## EXERCISE DETAILS
Rewrite the material starting at its first line and ending at the line containing "(123, 614).", with both ends included. Replace "Identify" with "Find" and keep everything else unchanged.

## Entries taken from a collection

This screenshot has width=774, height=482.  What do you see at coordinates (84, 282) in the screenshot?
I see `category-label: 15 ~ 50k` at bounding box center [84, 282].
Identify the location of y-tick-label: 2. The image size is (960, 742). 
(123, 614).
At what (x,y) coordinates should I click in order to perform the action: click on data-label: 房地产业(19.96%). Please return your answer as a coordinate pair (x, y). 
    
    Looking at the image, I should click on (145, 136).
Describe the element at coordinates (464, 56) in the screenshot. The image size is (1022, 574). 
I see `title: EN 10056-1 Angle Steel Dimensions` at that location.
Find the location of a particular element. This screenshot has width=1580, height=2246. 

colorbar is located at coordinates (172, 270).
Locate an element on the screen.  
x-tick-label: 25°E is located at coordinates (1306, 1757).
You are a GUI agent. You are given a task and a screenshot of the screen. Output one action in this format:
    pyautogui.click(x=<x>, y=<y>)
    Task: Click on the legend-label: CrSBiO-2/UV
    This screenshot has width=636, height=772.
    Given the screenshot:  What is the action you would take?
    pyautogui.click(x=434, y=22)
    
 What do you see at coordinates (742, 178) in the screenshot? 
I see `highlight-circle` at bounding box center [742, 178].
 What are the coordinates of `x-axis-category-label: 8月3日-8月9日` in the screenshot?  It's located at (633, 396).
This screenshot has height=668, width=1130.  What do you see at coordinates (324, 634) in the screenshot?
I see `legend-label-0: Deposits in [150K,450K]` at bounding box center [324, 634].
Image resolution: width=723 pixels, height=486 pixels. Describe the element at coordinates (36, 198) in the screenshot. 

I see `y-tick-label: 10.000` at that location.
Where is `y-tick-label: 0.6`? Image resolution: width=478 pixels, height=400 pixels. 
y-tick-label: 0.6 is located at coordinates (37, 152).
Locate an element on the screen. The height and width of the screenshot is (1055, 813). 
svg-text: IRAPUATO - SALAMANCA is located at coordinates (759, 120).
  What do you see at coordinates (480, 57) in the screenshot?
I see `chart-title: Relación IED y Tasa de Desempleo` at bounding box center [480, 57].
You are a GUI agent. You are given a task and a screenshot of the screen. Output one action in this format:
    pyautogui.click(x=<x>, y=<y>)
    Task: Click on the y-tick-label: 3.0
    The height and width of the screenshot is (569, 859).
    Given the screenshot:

## TASK RESULT
This screenshot has width=774, height=482.  What do you see at coordinates (84, 282) in the screenshot?
I see `category-label: 15 ~ 50k` at bounding box center [84, 282].
Find the location of y-tick-label: 2. The image size is (960, 742). 
(123, 614).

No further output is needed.